What is Gross Margin or Gross Profit Margin?
Gross profit margin (GP Margin) is the ratio of gross profit to net sales. The other names for GP margin are gross profit ratio or gross margin. It is a significant ratio as it deals with profit which is the final goal of all the strategies and decisions in a business. GP margin is the first benchmark for business. There is no point in looking at anything else without doing well at this benchmark.
Gross profit margin is one of the profitability ratios and an analytic for financial analysis. This ratio speaks about the adequacy of the profits per dollar of sales and the growth/decline in performance compared to the previous period or the industry. Adequacy of profit is defined as covering the operating expenses and an acceptable return to the shareholders.
Operating expenses may include the selling and distribution expenses, administration, financing charges, taxes, etc.
GP margin is the margin of profit that remains after deducting manufacturing or trading expenses from the net sales. It is a significant ratio because it evaluates both the efficiency and pricing policy of a business. This ratio always hints at essential business factors, whether the ratio is low or high compared to the past or in comparison with the industry.
Calculation of Gross Profit Ratio
The calculation is as follows::
Gross Profit Margin Formula
The formula for GP margin is very simple, and it is as under:
|Gross Profit Margin/Ratios = Gross Profit / Net Sales|
Where GP = Net Sales + Closing Stock – Opening Stock – Cost of Goods Sold
And, Net Sales = Sales – Sales Return
The calculation for GP margin is straightforward, but some components are derived from the management’s discretion, mainly the opening and closing stocks. Management decides the base for the valuation of the stock. Here, there is a chance of manipulation. To show a higher GP margin, the management may overvalue the closing stock and undervalue the opening stock. This thing needs to be taken care of before calculating the gross margin.
Refer to GROSS PROFIT PERCENTAGE to learn more.

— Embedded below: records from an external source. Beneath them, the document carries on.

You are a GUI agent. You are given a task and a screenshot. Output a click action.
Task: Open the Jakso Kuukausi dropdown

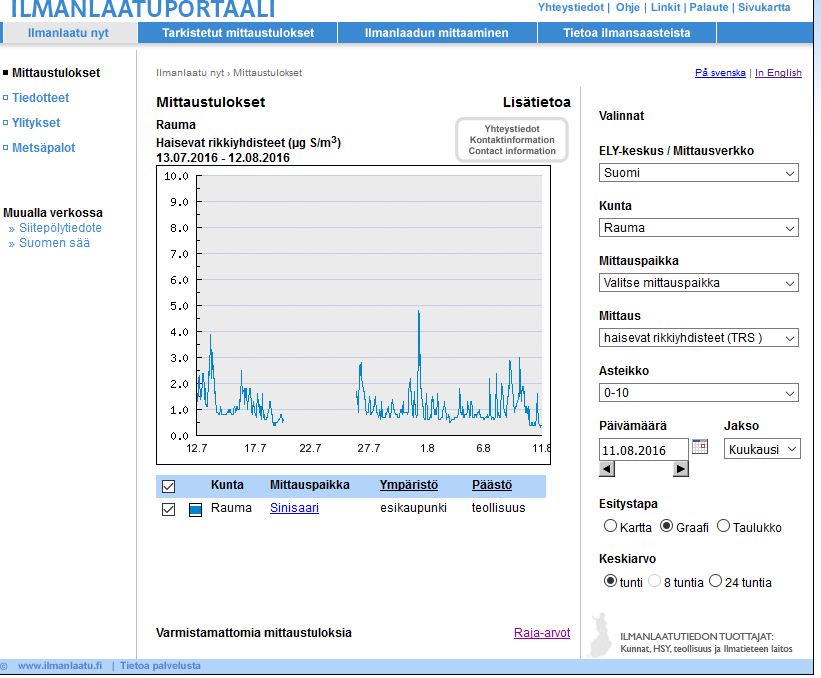click(x=762, y=449)
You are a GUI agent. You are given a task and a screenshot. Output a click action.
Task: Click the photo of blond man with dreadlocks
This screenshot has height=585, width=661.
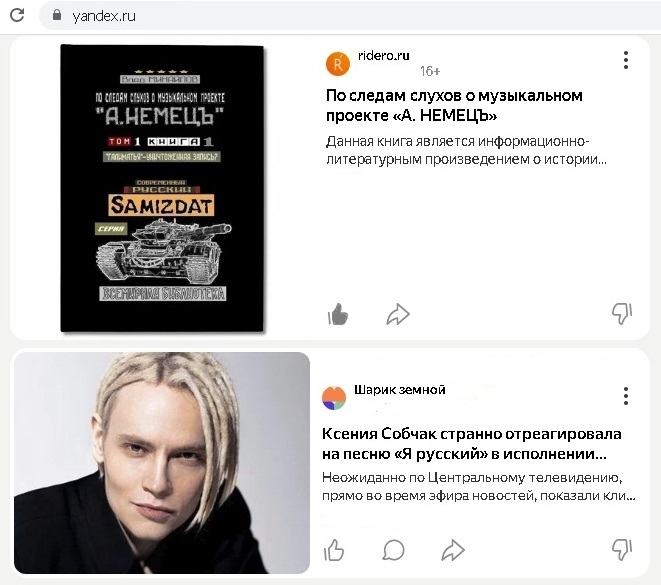point(162,463)
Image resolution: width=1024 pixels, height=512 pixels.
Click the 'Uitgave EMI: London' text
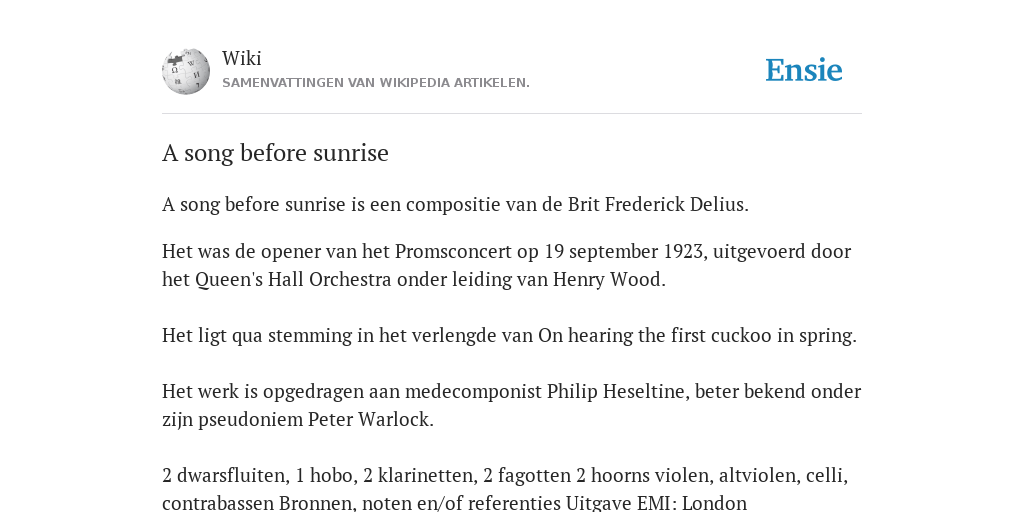656,503
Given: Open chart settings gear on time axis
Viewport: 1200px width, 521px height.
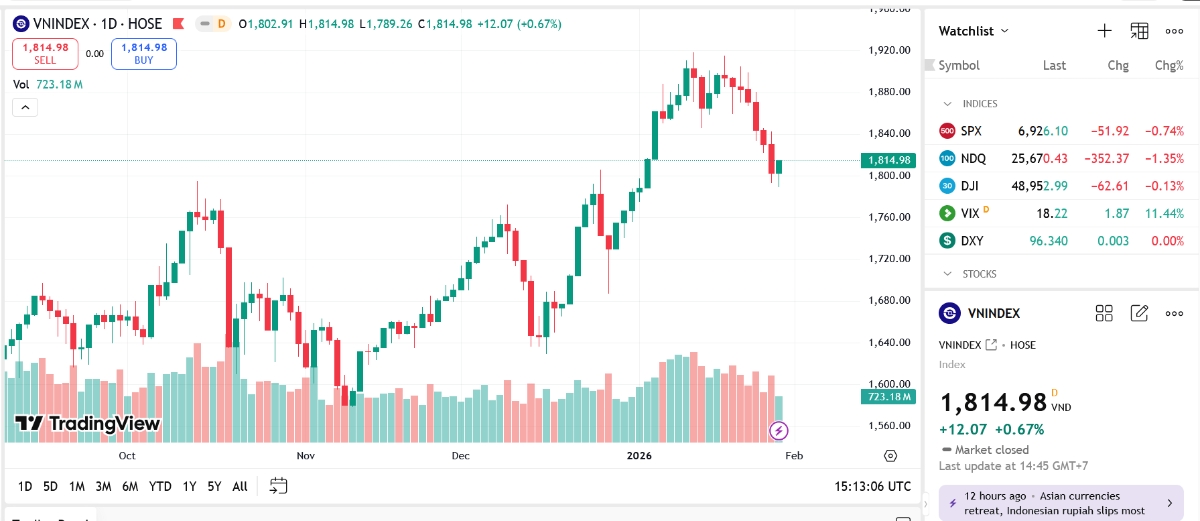Looking at the screenshot, I should tap(890, 456).
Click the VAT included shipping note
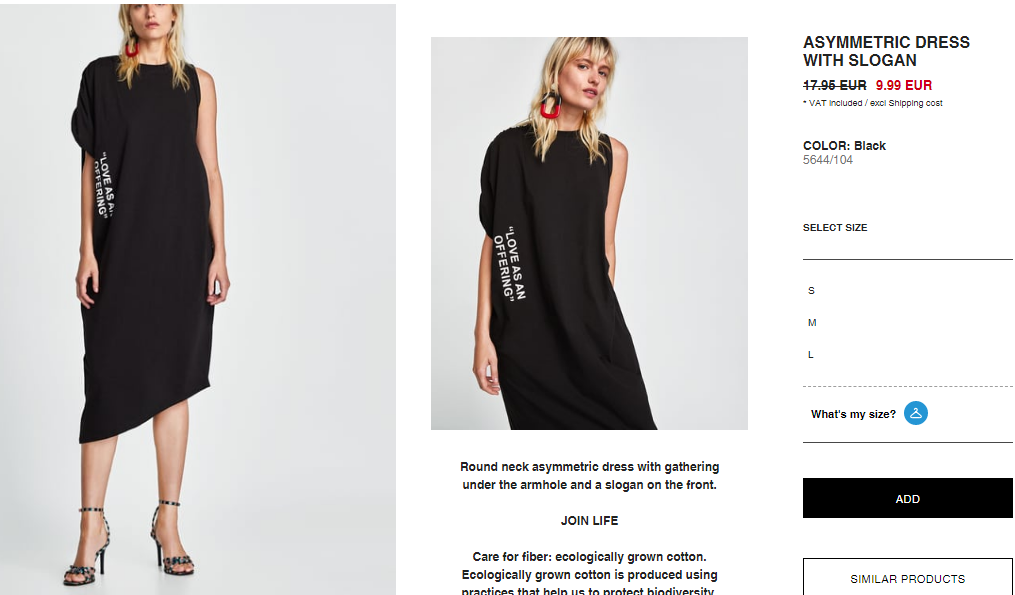This screenshot has height=595, width=1015. click(873, 103)
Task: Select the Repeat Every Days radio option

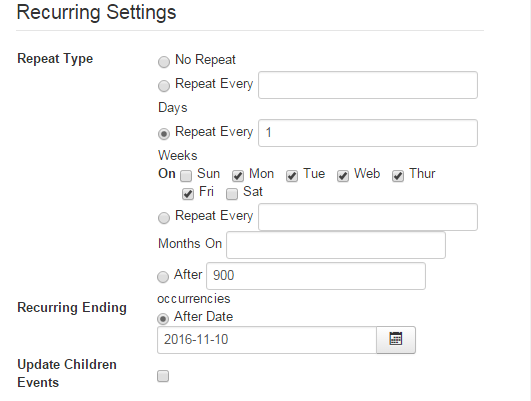Action: tap(164, 86)
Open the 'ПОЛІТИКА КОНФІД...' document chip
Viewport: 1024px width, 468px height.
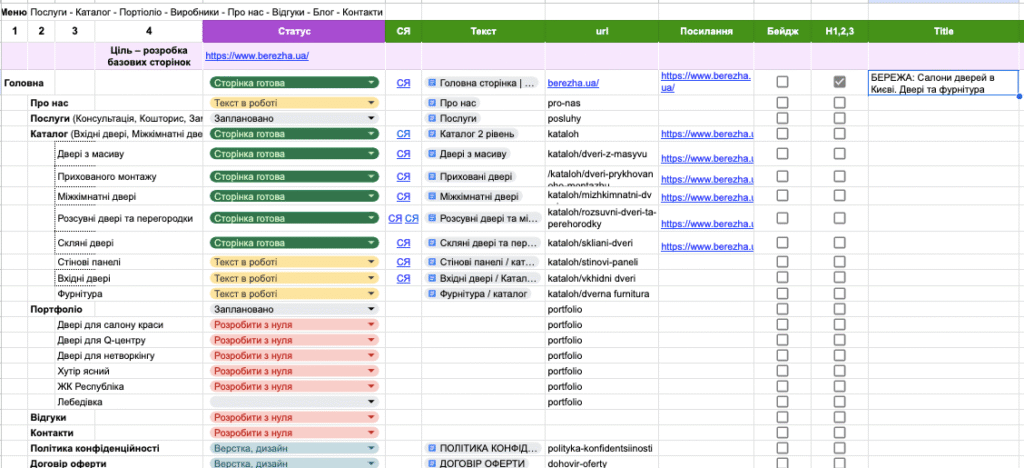[483, 448]

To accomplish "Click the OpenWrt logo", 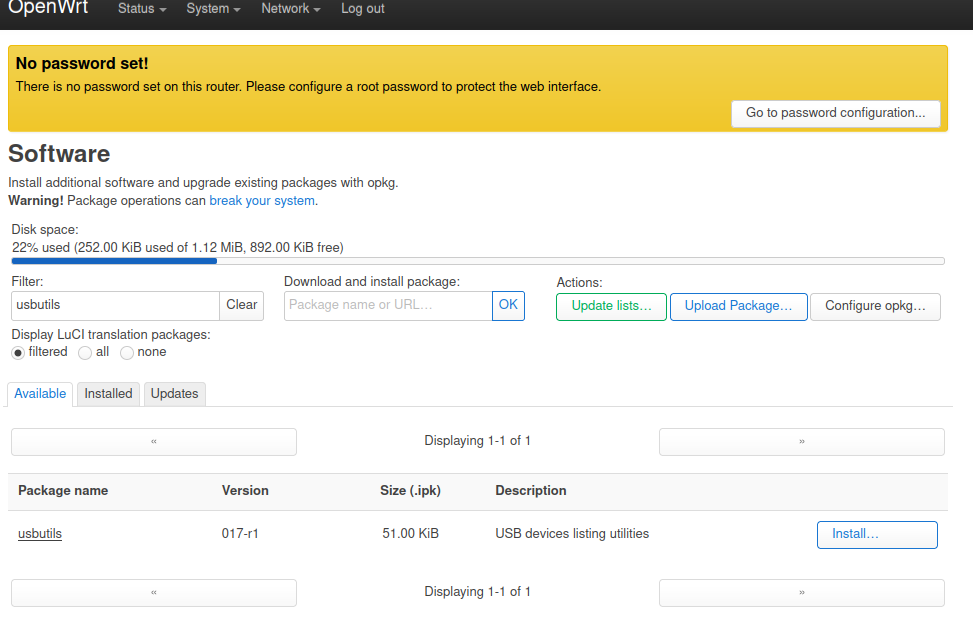I will 48,9.
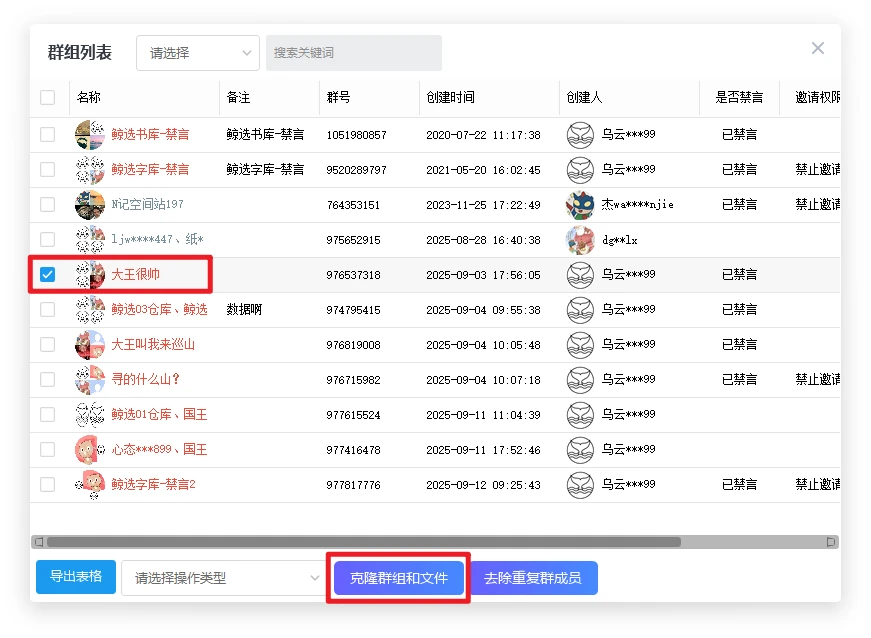
Task: Toggle the select-all checkbox in header
Action: point(48,98)
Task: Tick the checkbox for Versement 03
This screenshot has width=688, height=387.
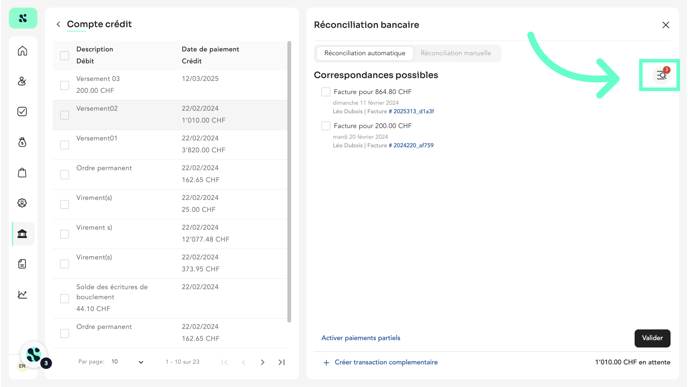Action: 64,85
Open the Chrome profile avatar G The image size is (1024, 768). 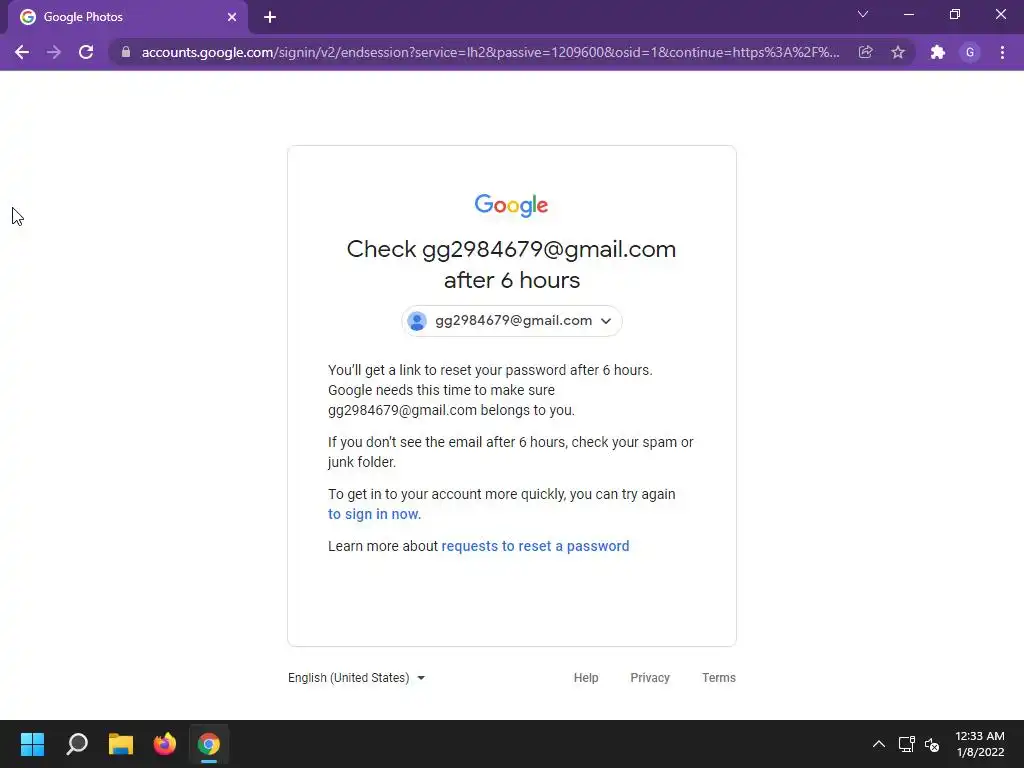pyautogui.click(x=970, y=52)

Uses of Gross Profit Margin
The GP margin is an important ratio that most business stakeholders use.
The lenders use it to sense the capability of the business to honor their EMIs on time.
The management looks at the gross margin to find their efficiencies and inefficiencies. Moreover, they improve the inefficient areas and capitalize on the efficient ones.
The owners look for it to have an idea about the returns they will receive on their capital.
Interpretation of Gross Profit Ratios
The gross profit margin, say 30%, states that 30% of net sales are available to pay off all the operating expenses, including selling and distribution, administration, financing, and taxes. The gross profit should be at least equal to all the operating expenses for a business to continue. Otherwise, there would be a net loss, and a loss-making business model cannot survive long in the market.
Management aims to achieve a gross profit margin as high as possible. If the margin is high, the management is considered to be good and effective. However, in both situations, high or low GP margin calls for research and analysis of the ratio. Finding the reasons behind the nature of the ratio is significant to know if the management is actually efficient or there are some other reasons.
Higher Gross Profit Margin
The higher GP margin may be a reason for efficient management, low cost of production, an increase in the sales price, or over or undervaluation of stock. All other reasons are valid except the stock valuation as that does not show efficiency in running the business.
Lower Gross Profit Margin
A lower GP margin is a bad sign for any business, and it calls for a very extensive and careful analysis. The reason for a lower gross margin can be a higher cost of production, a decline in the sales price, or if there is a change in the sales mix. All these factors need to have an in-depth analysis and watch throughout the year to avoid a situation of lower gross margins.